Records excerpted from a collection
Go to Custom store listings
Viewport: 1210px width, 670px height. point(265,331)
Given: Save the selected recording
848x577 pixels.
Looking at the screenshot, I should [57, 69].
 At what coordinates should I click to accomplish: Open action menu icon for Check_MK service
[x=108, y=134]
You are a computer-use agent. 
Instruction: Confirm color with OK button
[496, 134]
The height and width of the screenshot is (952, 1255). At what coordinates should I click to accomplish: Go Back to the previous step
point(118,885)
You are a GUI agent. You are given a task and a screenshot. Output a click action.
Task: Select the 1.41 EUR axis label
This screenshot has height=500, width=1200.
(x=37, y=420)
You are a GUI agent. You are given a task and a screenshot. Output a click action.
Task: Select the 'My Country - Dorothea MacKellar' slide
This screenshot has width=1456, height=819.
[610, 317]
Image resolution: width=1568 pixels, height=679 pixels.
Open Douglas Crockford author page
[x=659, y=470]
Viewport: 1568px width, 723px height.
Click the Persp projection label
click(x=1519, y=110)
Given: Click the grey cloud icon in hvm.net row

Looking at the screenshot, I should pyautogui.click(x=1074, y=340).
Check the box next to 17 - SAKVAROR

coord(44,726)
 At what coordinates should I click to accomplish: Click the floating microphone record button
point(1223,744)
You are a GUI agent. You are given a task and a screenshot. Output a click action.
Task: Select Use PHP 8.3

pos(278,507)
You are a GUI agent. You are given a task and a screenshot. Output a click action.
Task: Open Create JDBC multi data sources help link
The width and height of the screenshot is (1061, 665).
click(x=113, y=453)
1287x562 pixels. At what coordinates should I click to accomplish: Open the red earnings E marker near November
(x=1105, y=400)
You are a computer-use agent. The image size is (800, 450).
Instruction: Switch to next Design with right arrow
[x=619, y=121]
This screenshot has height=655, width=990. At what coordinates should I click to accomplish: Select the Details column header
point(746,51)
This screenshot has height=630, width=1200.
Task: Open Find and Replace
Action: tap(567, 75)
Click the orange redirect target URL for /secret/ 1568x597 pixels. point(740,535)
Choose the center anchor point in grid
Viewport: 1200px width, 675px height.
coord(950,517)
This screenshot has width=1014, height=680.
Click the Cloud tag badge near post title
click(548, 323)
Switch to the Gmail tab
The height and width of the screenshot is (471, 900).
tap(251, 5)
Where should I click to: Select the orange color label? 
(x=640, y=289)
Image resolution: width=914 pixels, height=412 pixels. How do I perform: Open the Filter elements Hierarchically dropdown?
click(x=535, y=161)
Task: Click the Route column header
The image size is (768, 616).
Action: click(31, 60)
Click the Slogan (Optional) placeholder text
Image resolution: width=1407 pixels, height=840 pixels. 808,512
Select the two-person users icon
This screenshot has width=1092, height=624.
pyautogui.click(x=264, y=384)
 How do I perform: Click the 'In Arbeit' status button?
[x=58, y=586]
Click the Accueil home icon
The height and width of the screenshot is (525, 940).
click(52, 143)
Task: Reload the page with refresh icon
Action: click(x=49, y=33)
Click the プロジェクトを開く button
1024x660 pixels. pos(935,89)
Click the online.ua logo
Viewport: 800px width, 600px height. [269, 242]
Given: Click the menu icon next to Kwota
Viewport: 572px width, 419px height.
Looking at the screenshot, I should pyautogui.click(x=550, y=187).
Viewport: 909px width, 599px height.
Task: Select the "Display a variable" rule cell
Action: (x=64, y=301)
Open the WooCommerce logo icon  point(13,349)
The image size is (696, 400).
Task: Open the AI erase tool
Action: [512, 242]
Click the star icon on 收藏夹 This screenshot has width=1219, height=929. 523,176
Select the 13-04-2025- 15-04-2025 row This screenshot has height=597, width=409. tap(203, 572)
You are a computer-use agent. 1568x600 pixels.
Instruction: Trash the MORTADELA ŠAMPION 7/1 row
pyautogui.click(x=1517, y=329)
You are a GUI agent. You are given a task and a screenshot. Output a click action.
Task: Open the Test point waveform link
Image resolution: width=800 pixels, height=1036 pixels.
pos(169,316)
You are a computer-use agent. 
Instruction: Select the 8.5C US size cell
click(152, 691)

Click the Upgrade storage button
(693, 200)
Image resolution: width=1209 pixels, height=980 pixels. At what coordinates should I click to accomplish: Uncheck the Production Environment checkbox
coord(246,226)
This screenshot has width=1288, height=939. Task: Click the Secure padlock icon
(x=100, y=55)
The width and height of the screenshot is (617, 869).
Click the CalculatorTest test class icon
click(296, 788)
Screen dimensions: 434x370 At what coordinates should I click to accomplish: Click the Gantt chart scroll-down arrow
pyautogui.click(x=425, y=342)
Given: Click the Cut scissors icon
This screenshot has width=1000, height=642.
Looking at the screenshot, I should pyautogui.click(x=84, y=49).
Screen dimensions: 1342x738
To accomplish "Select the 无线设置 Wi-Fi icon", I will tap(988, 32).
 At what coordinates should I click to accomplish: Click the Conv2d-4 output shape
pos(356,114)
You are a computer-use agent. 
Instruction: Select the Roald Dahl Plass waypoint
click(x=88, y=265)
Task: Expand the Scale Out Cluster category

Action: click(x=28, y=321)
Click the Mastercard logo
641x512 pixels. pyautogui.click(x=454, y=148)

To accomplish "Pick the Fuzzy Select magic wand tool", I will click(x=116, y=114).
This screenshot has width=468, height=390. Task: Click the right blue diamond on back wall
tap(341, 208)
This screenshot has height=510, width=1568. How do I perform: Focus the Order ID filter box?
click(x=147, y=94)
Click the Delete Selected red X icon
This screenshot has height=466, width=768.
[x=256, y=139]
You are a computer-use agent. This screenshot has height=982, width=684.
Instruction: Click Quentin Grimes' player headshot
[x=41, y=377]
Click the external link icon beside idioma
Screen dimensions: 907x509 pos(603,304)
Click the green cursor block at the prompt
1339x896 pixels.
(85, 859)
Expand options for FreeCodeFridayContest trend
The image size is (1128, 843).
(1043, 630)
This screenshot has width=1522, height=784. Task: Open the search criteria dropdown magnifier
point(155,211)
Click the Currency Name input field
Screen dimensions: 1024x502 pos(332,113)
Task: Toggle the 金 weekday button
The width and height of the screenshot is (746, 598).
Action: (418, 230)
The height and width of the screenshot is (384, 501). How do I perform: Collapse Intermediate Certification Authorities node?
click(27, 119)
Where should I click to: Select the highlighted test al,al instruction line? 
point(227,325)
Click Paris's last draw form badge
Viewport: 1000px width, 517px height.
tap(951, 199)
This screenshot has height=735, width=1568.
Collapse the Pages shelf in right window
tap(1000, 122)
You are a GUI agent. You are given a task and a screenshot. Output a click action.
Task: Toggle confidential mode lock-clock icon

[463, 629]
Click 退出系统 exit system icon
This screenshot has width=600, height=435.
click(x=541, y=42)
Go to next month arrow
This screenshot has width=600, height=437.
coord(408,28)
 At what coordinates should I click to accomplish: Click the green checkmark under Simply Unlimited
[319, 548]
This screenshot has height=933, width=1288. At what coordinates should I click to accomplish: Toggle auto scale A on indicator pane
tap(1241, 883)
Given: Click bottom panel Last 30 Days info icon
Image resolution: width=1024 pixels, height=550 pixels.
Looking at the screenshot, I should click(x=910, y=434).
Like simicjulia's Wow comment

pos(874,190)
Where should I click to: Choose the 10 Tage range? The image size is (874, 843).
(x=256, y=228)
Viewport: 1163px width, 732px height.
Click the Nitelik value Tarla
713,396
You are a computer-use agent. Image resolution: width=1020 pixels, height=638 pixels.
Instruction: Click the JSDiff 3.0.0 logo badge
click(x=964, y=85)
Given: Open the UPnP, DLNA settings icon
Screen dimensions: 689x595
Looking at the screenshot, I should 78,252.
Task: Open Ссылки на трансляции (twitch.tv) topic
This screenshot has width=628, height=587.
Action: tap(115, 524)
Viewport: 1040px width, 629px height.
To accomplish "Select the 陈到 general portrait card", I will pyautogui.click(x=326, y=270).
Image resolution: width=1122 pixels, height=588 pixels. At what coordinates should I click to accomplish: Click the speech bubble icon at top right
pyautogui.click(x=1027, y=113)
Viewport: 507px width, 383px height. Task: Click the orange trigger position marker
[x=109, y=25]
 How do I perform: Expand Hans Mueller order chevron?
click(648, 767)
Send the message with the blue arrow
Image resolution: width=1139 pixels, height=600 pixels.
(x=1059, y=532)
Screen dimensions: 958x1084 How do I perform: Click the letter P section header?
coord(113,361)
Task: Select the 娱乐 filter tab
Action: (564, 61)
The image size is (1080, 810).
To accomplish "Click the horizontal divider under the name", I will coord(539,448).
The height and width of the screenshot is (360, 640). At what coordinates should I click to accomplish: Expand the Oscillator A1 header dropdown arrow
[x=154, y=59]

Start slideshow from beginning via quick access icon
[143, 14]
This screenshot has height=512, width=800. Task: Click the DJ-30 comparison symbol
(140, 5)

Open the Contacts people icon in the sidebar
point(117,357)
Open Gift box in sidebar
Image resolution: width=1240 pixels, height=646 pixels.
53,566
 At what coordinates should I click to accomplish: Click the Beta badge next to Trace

The problem:
Where a line of the data above includes the string "will", pull it out.

Response area:
To accomplish "Select the 无线设置 Wi-Fi icon", I will tap(988, 32).
To accomplish "Pick the Fuzzy Select magic wand tool", I will click(x=116, y=114).
To accomplish "Select the 陈到 general portrait card", I will pyautogui.click(x=326, y=270).
To accomplish "Click the horizontal divider under the name", I will coord(539,448).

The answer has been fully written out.